**To be done**
Rewrite the listing below with every occurrence of "How do I perform" changed to "How can I carry out". Leave all other text untouched.

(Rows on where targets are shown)
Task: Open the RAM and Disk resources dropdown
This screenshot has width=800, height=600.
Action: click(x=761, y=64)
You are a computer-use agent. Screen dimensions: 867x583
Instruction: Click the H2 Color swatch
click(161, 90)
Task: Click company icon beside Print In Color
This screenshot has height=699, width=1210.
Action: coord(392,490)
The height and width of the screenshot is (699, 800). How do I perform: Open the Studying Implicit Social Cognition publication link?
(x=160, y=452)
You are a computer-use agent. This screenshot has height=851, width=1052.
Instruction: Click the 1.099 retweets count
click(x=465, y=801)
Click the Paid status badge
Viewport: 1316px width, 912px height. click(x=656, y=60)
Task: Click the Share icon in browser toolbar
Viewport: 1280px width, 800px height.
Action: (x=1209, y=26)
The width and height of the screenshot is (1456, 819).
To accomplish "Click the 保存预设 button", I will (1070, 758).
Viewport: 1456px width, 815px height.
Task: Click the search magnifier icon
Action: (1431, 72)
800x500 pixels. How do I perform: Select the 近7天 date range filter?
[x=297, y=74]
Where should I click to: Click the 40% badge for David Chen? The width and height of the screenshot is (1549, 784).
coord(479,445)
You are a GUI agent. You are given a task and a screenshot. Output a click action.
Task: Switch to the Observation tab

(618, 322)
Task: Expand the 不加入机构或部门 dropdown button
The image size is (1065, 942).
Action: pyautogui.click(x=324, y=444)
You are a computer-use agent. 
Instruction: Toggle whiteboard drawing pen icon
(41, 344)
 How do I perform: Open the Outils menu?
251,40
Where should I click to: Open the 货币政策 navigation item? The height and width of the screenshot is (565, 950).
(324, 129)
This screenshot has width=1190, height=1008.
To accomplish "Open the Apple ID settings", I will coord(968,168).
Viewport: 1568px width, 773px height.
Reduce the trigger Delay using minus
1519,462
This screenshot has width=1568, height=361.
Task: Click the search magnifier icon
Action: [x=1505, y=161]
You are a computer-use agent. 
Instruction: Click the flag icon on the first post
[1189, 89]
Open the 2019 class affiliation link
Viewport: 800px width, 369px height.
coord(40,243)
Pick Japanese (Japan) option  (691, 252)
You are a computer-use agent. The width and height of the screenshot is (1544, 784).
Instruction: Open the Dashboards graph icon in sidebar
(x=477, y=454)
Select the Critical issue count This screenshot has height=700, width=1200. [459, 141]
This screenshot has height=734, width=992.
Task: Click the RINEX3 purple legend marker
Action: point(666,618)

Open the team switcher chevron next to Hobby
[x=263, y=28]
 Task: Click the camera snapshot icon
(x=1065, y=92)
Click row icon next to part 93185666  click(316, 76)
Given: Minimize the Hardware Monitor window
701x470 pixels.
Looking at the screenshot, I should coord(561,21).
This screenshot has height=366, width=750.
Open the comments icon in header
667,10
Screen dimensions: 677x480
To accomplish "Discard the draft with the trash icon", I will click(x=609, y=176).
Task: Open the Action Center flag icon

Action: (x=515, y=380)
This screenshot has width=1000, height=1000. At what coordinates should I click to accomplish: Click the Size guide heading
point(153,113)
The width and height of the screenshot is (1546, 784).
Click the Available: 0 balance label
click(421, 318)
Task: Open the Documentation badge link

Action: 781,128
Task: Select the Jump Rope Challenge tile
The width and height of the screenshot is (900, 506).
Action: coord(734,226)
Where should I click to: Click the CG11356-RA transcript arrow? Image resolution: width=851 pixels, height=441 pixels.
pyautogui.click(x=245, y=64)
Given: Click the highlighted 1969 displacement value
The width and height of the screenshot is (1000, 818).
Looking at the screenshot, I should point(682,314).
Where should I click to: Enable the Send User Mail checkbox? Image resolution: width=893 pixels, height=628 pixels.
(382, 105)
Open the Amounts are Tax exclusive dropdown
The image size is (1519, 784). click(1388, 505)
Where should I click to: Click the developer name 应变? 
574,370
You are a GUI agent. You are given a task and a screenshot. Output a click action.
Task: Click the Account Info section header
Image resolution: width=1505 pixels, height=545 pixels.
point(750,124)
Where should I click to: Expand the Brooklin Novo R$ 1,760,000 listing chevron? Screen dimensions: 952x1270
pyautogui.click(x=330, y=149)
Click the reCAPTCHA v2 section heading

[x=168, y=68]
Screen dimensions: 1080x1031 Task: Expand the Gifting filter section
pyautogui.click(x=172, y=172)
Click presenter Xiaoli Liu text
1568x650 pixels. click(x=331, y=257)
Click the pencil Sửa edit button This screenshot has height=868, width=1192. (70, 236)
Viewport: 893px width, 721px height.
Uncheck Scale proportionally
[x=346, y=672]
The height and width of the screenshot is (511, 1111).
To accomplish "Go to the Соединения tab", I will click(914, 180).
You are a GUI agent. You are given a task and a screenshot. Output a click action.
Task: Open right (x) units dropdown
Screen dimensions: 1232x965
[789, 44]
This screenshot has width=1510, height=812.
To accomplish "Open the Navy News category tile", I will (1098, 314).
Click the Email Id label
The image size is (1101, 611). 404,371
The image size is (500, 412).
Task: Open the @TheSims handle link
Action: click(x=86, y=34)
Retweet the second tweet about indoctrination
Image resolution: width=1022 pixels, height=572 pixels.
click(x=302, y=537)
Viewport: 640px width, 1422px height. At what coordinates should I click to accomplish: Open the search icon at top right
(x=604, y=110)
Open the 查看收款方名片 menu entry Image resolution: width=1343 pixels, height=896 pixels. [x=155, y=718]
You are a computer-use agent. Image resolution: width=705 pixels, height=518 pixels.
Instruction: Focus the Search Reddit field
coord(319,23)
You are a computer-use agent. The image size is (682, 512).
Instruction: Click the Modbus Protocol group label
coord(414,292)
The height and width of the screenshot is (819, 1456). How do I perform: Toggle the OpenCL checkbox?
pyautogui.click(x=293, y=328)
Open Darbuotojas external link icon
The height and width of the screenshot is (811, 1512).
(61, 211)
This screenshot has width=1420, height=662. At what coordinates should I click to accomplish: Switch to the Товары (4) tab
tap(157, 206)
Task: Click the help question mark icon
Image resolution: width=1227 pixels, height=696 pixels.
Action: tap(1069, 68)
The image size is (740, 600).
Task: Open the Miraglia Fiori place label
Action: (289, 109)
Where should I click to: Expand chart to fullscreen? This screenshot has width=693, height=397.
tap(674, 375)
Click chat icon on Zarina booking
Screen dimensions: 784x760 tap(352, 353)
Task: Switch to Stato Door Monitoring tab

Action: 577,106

**Complete answer**
Task: Open the RAM and Disk resources dropdown
This screenshot has width=800, height=600.
Action: click(x=761, y=64)
You are a computer-use agent. Screen dimensions: 867x583
Instruction: Click the H2 Color swatch
click(161, 90)
Task: Click company icon beside Print In Color
This screenshot has height=699, width=1210.
Action: coord(392,490)
The height and width of the screenshot is (699, 800). How can I carry out: Open the Studying Implicit Social Cognition publication link?
(x=160, y=452)
You are a computer-use agent. This screenshot has height=851, width=1052.
Instruction: Click the 1.099 retweets count
click(x=465, y=801)
Click the Paid status badge
Viewport: 1316px width, 912px height. click(x=656, y=60)
Task: Click the Share icon in browser toolbar
Viewport: 1280px width, 800px height.
Action: (x=1209, y=26)
The width and height of the screenshot is (1456, 819).
To accomplish "Click the 保存预设 button", I will (1070, 758).
Viewport: 1456px width, 815px height.
Task: Click the search magnifier icon
Action: (1431, 72)
800x500 pixels. How can I carry out: Select the 近7天 date range filter?
[x=297, y=74]
Where should I click to: Click the 40% badge for David Chen? The width and height of the screenshot is (1549, 784).
coord(479,445)
You are a GUI agent. You are given a task and a screenshot. Output a click action.
Task: Switch to the Observation tab

(618, 322)
Task: Expand the 不加入机构或部门 dropdown button
The image size is (1065, 942).
Action: pyautogui.click(x=324, y=444)
You are a computer-use agent. 
Instruction: Toggle whiteboard drawing pen icon
(41, 344)
 How can I carry out: Open the Outils menu?
251,40
Where should I click to: Open the 货币政策 navigation item? The height and width of the screenshot is (565, 950).
(324, 129)
This screenshot has width=1190, height=1008.
To accomplish "Open the Apple ID settings", I will coord(968,168).
Viewport: 1568px width, 773px height.
Reduce the trigger Delay using minus
1519,462
This screenshot has width=1568, height=361.
Task: Click the search magnifier icon
Action: [x=1505, y=161]
You are a computer-use agent. 
Instruction: Click the flag icon on the first post
[1189, 89]
Open the 2019 class affiliation link
Viewport: 800px width, 369px height.
coord(40,243)
Pick Japanese (Japan) option  (691, 252)
You are a computer-use agent. The width and height of the screenshot is (1544, 784).
Instruction: Open the Dashboards graph icon in sidebar
(x=477, y=454)
Select the Critical issue count This screenshot has height=700, width=1200. [459, 141]
This screenshot has height=734, width=992.
Task: Click the RINEX3 purple legend marker
Action: point(666,618)

Open the team switcher chevron next to Hobby
[x=263, y=28]
 Task: Click the camera snapshot icon
(x=1065, y=92)
Click row icon next to part 93185666  click(316, 76)
Given: Minimize the Hardware Monitor window
701x470 pixels.
Looking at the screenshot, I should coord(561,21).
This screenshot has height=366, width=750.
Open the comments icon in header
667,10
Screen dimensions: 677x480
To accomplish "Discard the draft with the trash icon", I will click(x=609, y=176).
Task: Open the Action Center flag icon

Action: (x=515, y=380)
This screenshot has width=1000, height=1000. At what coordinates should I click to accomplish: Click the Size guide heading
point(153,113)
The width and height of the screenshot is (1546, 784).
Click the Available: 0 balance label
click(421, 318)
Task: Open the Documentation badge link

Action: 781,128
Task: Select the Jump Rope Challenge tile
The width and height of the screenshot is (900, 506).
Action: coord(734,226)
Where should I click to: Click the CG11356-RA transcript arrow? Image resolution: width=851 pixels, height=441 pixels.
pyautogui.click(x=245, y=64)
Given: Click the highlighted 1969 displacement value
The width and height of the screenshot is (1000, 818).
Looking at the screenshot, I should point(682,314).
Where should I click to: Enable the Send User Mail checkbox? Image resolution: width=893 pixels, height=628 pixels.
(382, 105)
Open the Amounts are Tax exclusive dropdown
The image size is (1519, 784). click(1388, 505)
Where should I click to: Click the developer name 应变? 
574,370
You are a GUI agent. You are given a task and a screenshot. Output a click action.
Task: Click the Account Info section header
Image resolution: width=1505 pixels, height=545 pixels.
point(750,124)
Where should I click to: Expand the Brooklin Novo R$ 1,760,000 listing chevron? Screen dimensions: 952x1270
pyautogui.click(x=330, y=149)
Click the reCAPTCHA v2 section heading

[x=168, y=68]
Screen dimensions: 1080x1031 Task: Expand the Gifting filter section
pyautogui.click(x=172, y=172)
Click presenter Xiaoli Liu text
1568x650 pixels. click(x=331, y=257)
Click the pencil Sửa edit button This screenshot has height=868, width=1192. (70, 236)
Viewport: 893px width, 721px height.
Uncheck Scale proportionally
[x=346, y=672]
The height and width of the screenshot is (511, 1111).
To accomplish "Go to the Соединения tab", I will click(914, 180).
You are a GUI agent. You are given a task and a screenshot. Output a click action.
Task: Open right (x) units dropdown
Screen dimensions: 1232x965
[789, 44]
This screenshot has width=1510, height=812.
To accomplish "Open the Navy News category tile", I will (1098, 314).
Click the Email Id label
The image size is (1101, 611). 404,371
The image size is (500, 412).
Task: Open the @TheSims handle link
Action: click(x=86, y=34)
Retweet the second tweet about indoctrination
Image resolution: width=1022 pixels, height=572 pixels.
click(x=302, y=537)
Viewport: 640px width, 1422px height. At what coordinates should I click to accomplish: Open the search icon at top right
(x=604, y=110)
Open the 查看收款方名片 menu entry Image resolution: width=1343 pixels, height=896 pixels. [x=155, y=718]
You are a computer-use agent. Image resolution: width=705 pixels, height=518 pixels.
Instruction: Focus the Search Reddit field
coord(319,23)
You are a computer-use agent. The image size is (682, 512).
Instruction: Click the Modbus Protocol group label
coord(414,292)
The height and width of the screenshot is (819, 1456). How can I carry out: Toggle the OpenCL checkbox?
pyautogui.click(x=293, y=328)
Open Darbuotojas external link icon
The height and width of the screenshot is (811, 1512).
(61, 211)
This screenshot has width=1420, height=662. At what coordinates should I click to accomplish: Switch to the Товары (4) tab
tap(157, 206)
Task: Click the help question mark icon
Image resolution: width=1227 pixels, height=696 pixels.
Action: tap(1069, 68)
The image size is (740, 600).
Task: Open the Miraglia Fiori place label
Action: (289, 109)
Where should I click to: Expand chart to fullscreen? This screenshot has width=693, height=397.
tap(674, 375)
Click chat icon on Zarina booking
Screen dimensions: 784x760 tap(352, 353)
Task: Switch to Stato Door Monitoring tab

Action: 577,106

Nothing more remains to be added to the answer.